例えば、本作品で示される男女のテーマにしても、ステレオタイプな部分が強調され、男性は暴力、大声、気合。女性は意地悪、嫉妬、誘惑といった嫌味な面もしっかり描いていた。
もちろんこれは、性が主題となっていることに対する悪ノリ的な意味もあるのだろうが、この嫌味な部分が主人公を囲う女性キャラクター陣を引き立てていて、特にディータついてはそれがあるからこそ、より純粋さが目立って、応援したい気持ちの目線で見ることができたと思う。

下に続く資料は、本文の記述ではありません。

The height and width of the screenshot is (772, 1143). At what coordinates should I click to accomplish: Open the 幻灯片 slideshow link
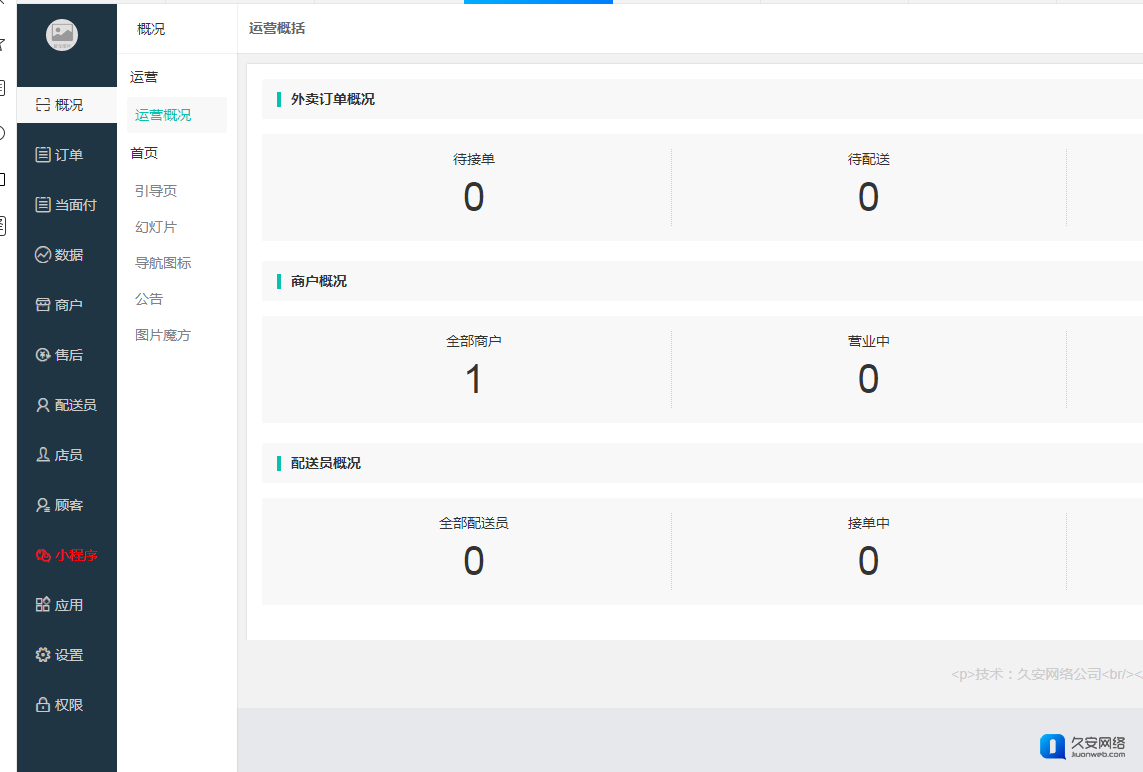(x=156, y=227)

また、自分自身の存在意義のテーマを扱ってしまうと、哲学的な袋小路に入ってしまいがちなのだが、そこに深入りせずに、倒すべき相手を明確にすることで、純粋に主人公ヒビキを応援したくなる気持ちにさせられた。
そこからの最終決戦はかなりテンションが上がった状態で視聴することができ、見終わった後の気分は良いものであったと感じる。
本作品はこのように色々な要素+先述のゲーム感をうまく使い、どこに行こうがどこに迷い込もうが、楽しいものに溢れていて、そこから自分が気に入ったものを選択していく雰囲気があり、それは言ってしまえば総合アミューズメント施設のようなものに近い、とも思えたわけだ。
これをアニメとして2000年代初期でやったことに「新しさ」を感じた部分でもある。
とはいえ、それは具体性に目を瞑ればといったところで、世界観に「なぜ?」「どうして?」と投げかけると、やはり粗が目立つ。
特に、本作品の世界観における地球が最終決戦後どうなったのか、男女が合体するロボットの仕組みといったところは全く示されておらず、要素に対して一つ一つを意味を見出そうとしていくと結構がっかりする部分が出てくる。
また、本作品には高尚ともいえる名言セリフが多数存在するが、コメディパートからいきなりシリアスになった瞬間にいきなり飛び出してくるので、頭の切り替えにだいぶ時間がかかるところでもあった。
だから、本作品はあまり真剣にならずに、ライトに視聴することが必要になってくるのだと思う。